I was impressed, although I realized that I still heard the voices of other people in the room. “We don’t cancel all noise,” Luppino explains. “It’s taking the volume control on the world around us and turning it down a bit.”

The way the technology works, Gauger says, is that a microphone within the headset constantly monitors the ambient noise level and counters it by manufacturing the opposite sound. “If a sound is going up, we make it going down; you put the two sounds together, and you get destructive interference,” he says. “We have to make as much sound as we’re trying to cancel.” It’s our technological culture in a nutshell: to attain tranquillity we double the noise.

I left Bose headquarters with a pair of Quiet Comfort 3 headphones with their small oval ear cups and cunningly designed rechargeable battery that slips easily into the frame of one cup. And cautiously, feeling a bit like a test pilot myself, I began wearing them around town. I rode the subway, turning the switch on and off. And, no, I didn’t get silence. What happens is that the bottom layer of the noise spectrum is removed, while everything else—the announcements, the conversations, the ding-dong of the door closing—is still audible but muted. Certain sounds, like the guitar of a street musician, became even clearer. As Gauger explained to me, the technology is most effective at blocking low-frequency noise because it’s literally slower moving; the canceling technology is fast enough to counter it. “The physics gets in the way at higher frequencies,” Gauger says, “because things are just changing too rapidly.”

I test them out on the streets of midtown and decide that it’s probably a good thing that the headphones don’t give me silence. I can still hear oncoming cars, although I almost get winged by a bicyclist going the wrong way. When I stop in the vest-pocket park across 53rd Street from the Museum of Modern Art and turn the headphones on and off a few times, I experience something similar to the Bose-­simulated airplane demo. I discover how much sound the headphones actually block. All at once I notice that the city has an ambient roar—the sound of millions of vent fans and car engines—of which I wasn’t conscious until I was able to turn it off momentarily.

Shortly after my cruise-ship experience, I visited the Met to see an exhibition of fifteenth-­century Italian art. I found myself bombarded by loud conversation, so I remembered the earplugs, still in my purse. I put them in, and not only did they cut the volume on the voices, but the colors in the paintings suddenly seemed brighter.
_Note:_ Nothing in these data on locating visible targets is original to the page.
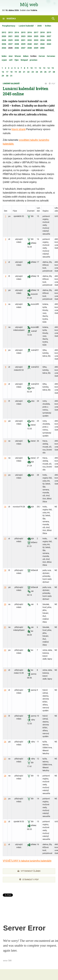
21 (5, 627)
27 (5, 759)
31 (5, 845)
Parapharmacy (9, 26)
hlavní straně (18, 129)
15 (5, 475)
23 (5, 670)
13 (5, 441)
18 (5, 570)
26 (5, 742)
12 (5, 421)
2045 (39, 26)
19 (5, 587)
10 (5, 384)
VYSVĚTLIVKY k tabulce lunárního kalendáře (27, 861)
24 (5, 690)
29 (5, 799)
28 (5, 776)
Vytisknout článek (29, 871)
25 (5, 716)
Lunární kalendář (26, 26)
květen (48, 26)
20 (5, 604)
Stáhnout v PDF (29, 880)
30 (5, 821)
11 (5, 401)
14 (5, 458)
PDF (52, 84)
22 (5, 650)
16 (5, 507)
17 (5, 539)
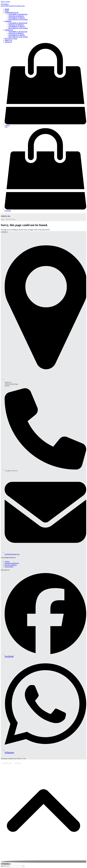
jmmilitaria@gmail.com (12, 554)
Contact (7, 561)
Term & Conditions (10, 565)
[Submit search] (24, 866)
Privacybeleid (9, 566)
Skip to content (5, 1)
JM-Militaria (5, 4)
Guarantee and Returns (12, 563)
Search (3, 866)
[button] (13, 6)
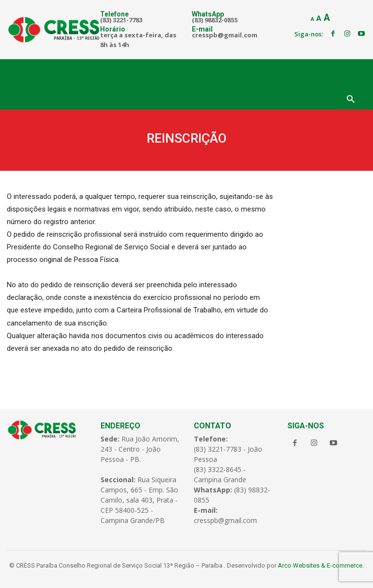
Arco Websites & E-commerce (320, 563)
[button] (351, 100)
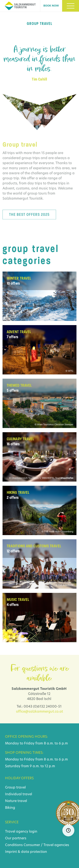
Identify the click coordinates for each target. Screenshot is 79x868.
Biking (10, 808)
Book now (51, 6)
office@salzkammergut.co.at (39, 712)
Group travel (15, 788)
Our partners (15, 838)
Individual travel (18, 795)
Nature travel (16, 801)
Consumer (32, 845)
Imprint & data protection (26, 852)
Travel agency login (21, 832)
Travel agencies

Similarly, my most satisfying experience with the Bose headphones was a visit to MoMA. One of the biggest problems with the Taniguchi makeover—with its massive atrium, hard floors, and cleverly interconnected spaces—is that the whole building seems to act as a woofer. The collective murmur created by people and the ventilation system borders on the thunderous. And while the headphones can’t eliminate the sound of a father explaining to his toddler that he should look at the soup cans because Andy Warhol was a very famous artist, they do transform the museum into a reasonable place to look at art. I was disappointed that I couldn’t repeat the almost hallucinogenic effect produced by the earplugs at the Met, but the Bill Viola films of people suspended underwater, titled Stations, looked extra dreamy. And I could actually enjoy myself in the chronically mobbed galleries that hold the museum’s most famous paintings. My suggestion to MoMA is this: in addition to the gizmos that play audio tours, the museum should distribute earlids to those of us who simply want to hear ourselves see.